SCC gets down with Southern Comfort

A scene from the Southern Comfort spot, “The Spirit of New Orleans,” by Schafer Condon Carter

The creative leaders at Schafer Condon Carter got down to business on a Southern Comfort gig in New Orleans over the summer. Aiming to celebrate the place where the venerable liqueur was born, Dennis Bannon, Ron Sone and Michael Dorich set the stage for a cast of locals to show the world what the Big Easy is all about.

“The main goal was reestablishing Southern Comfort’s New Orleans roots,” says Dorich. “But we didn’t want to make a travel video.”

Southern Comfort was invented by Martin Wilkes Heron, a Garden District bartender, in 1874. According to Sone, it has since grown to reflect the “sonic gumbo” of the city.

“It’s a powerful place,” he says. “Our challenge was, how do you bring that to life without being cliché?”

The bartender’s a bartender in “The Spirit of New Orleans”

The result is The Spirit of New Orleans, a minute-long flurry of dancing, jamming and cocktailing shot by director Sandro Miller and cut by Utopic editor Craig Lewandowski. Mixed with portrait-style footage and layered over the thumpy twang of the North Mississippi Allstars’ “Rollin’ and Tumblin’,” it makes anyone who enjoys a good time feel like an idiot for not drinking Southern Comfort.

“It’s as much about the people who drink it as it is about the place where it comes from,” explains Sone. “One of the things that struck us the most was the authenticity and the uniqueness and the breadth and variety of character of the people of New Orleans.”

The spot begins by introducing the people who appear throughout the story. Each one is not only a New Orleans resident, but also a real-life version of whatever he or she portrays. The musicians are musicians. The dancers are dancers. The bartender’s a bartender.

 

 

“One of the coolest parts was casting and just seeing all these different people,” says Dorich. “We basically get our own little concert.”

Joining SCC at the auditions was Director Sandro Miller, who filmed the action scenes in New Orleans as well as the tabletop footage in his Chicago studio. According to Sone, “he was the perfect guy to capture it.”

Miller has been creating sensuous allure for decades. His work includes advertising, glamour, sports, editorial and frequent collaborations with actor John Malkovich. He’s also completed a handful of projects in the Big Easy and estimates that he’s visited “about 25 times.”

From the moment he saw the concept for the Southern Comfort job, he wanted in.

Sandro portrait by Marc Hauser

“I said, ‘Michael this board is fantastic,’” he recalls. “I have to do this spot. I get the vibe down there. I’ve been in the cemeteries and the voodoo bars.”

Shooting in the city where Jazz and twerking were invented helped make a natural connection between the seductive culture of New Orleans and the enduring legend of Southern Comfort.

Along the way, the collaborators highlighted what Sandro describes as, “the place that New Orleans has in the hearts of all Americans,” especially those who have visited the city.

“We wanted viewers to go, ‘Holy cow!

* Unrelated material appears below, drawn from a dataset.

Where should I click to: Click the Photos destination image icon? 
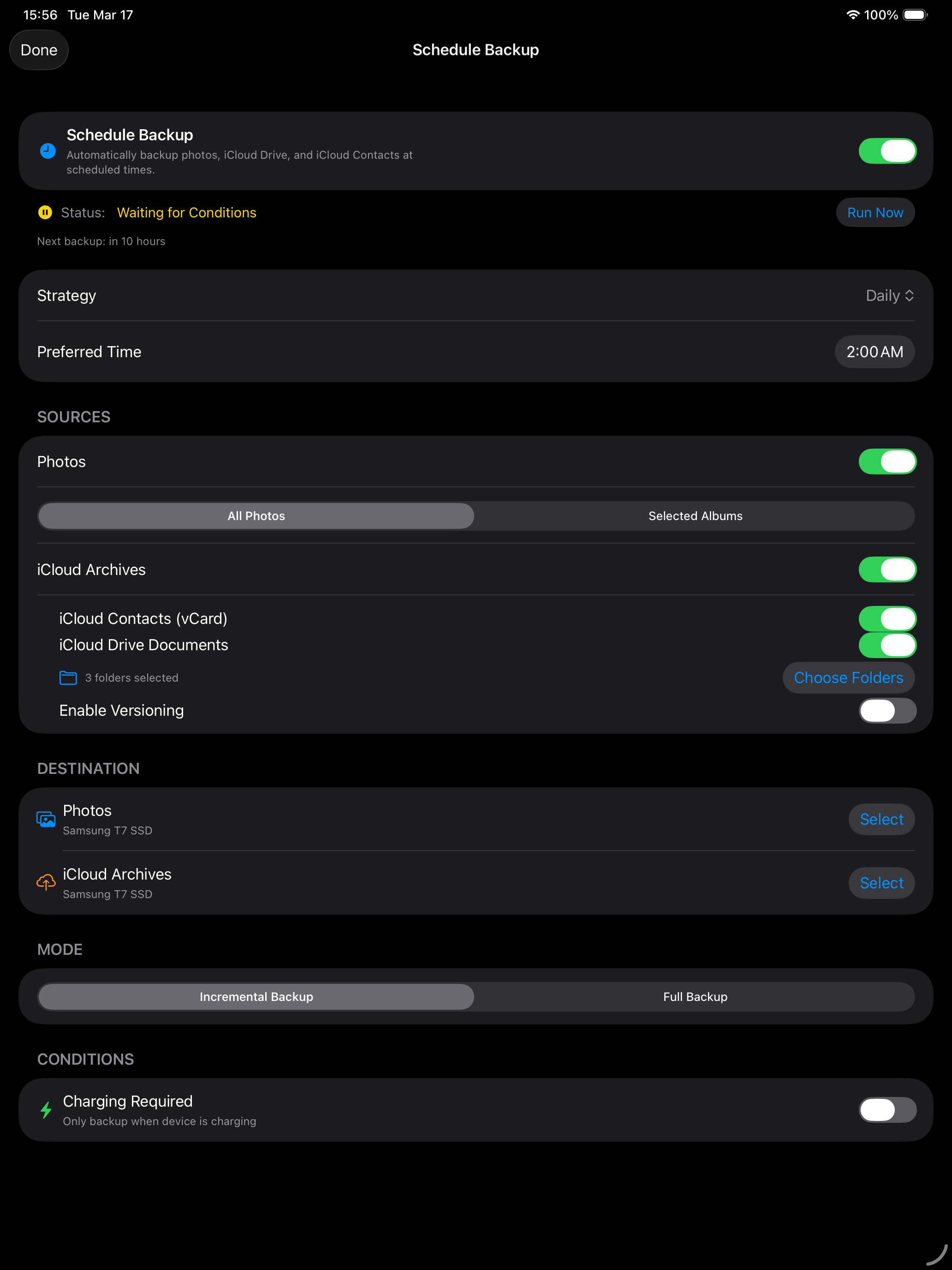[x=46, y=819]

That’s the New Orleans I remember,’” he explains. “I saw that guy playing on that corner! I saw that guy dancing in that alley!”

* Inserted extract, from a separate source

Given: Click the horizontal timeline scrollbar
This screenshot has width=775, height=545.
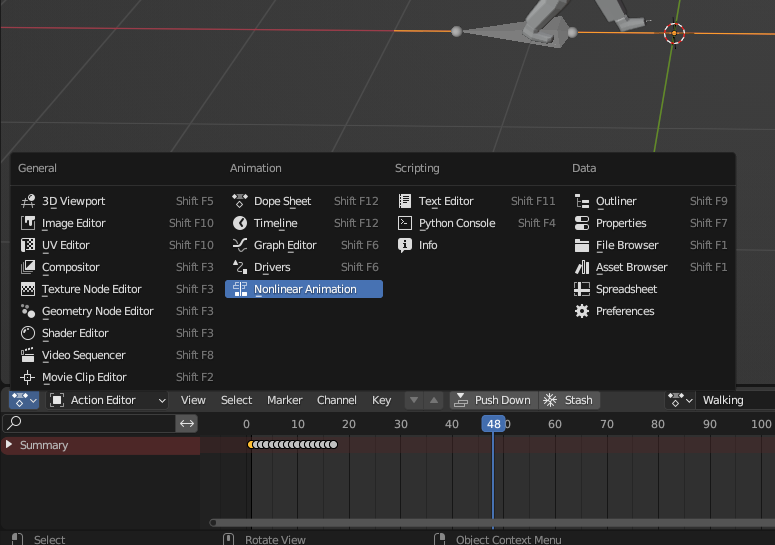Looking at the screenshot, I should pos(490,522).
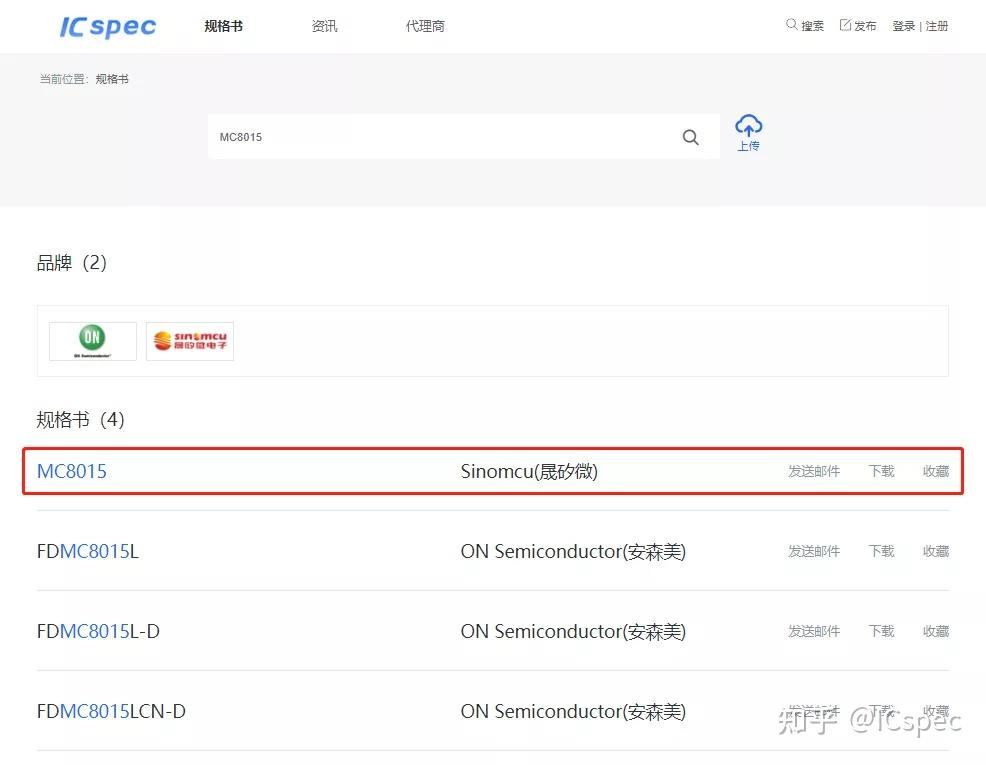Select the sinomcu 晟矽微电子 brand logo

tap(189, 340)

Pushing the city’s spiritual mystique was also high on their list of objectives. “If we didn’t have it, we would be cheating New Orleans,” says Sandro. This is most evident in the brief glimpse of the snake handler, which Sandro describes as “one of the most important scenes in the spot.”

Besides being a real life snake handler, he says that the woman with the reptile wrapped around her neck is also a “sweetheart.”

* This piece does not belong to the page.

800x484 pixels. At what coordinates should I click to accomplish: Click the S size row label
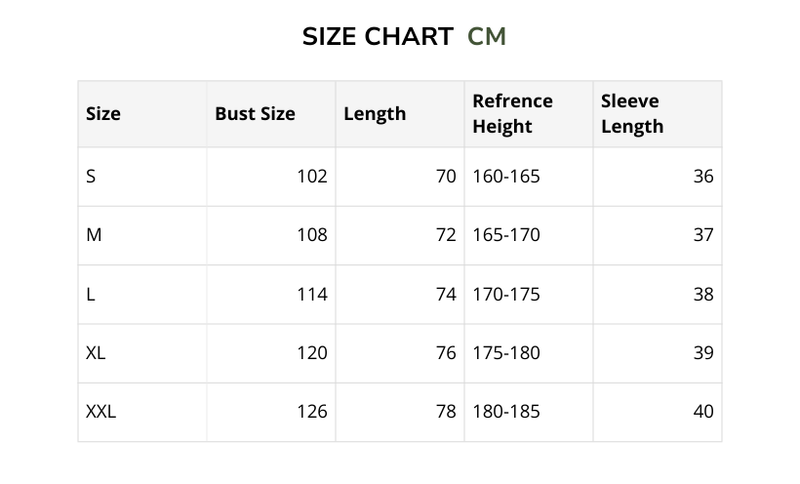91,177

“She wasn’t really that dark scary person that you might perceive,” he continues. “She was a very interesting woman who really cared about what she did and wanted to be represented in a respectful light.”

According to director Sandro Miller, the snake handler is a “sweetheart.”

Determining exactly where to place her among the ninety or so scenes that play within the 60-second commercial fell to Craig Lewandowski.

Lewandowski has become Sandro’s go-to editor, but he had only worked with Dorich on one previous occasion. Although he was thrilled to help create the “gritty, dirty and as cool as possible” mood that the director wanted, he found Sandro’s footage to be “a little bit daunting.”

“It was the kind of stuff you dream about,” he exclaims. “I had great music, a great script and great footage. Now, it was all on me.”

After creating “approximately fifty edits,” he weaved the snake handler into a sequence bathed in red light and combined with “four or five images that kind work their way over one another.”

According Lewandowski, the scene really comes to life with the addition of “a snake hiss kind of rattle that pops through at that moment.”

“A lot of this spot had to do with sound design, which I have a real passion for,” he says. “Our audio wizard, Brian Leitner, brought it to a whole new level.”

When Dorich and Sone viewed the first version of the spot in Utopic’s office, they applauded.

“Ron and I had so much passion and blood and tears in the project, our jaws were open,” Dorich recalls. “It was so much of what we talked about, but better.”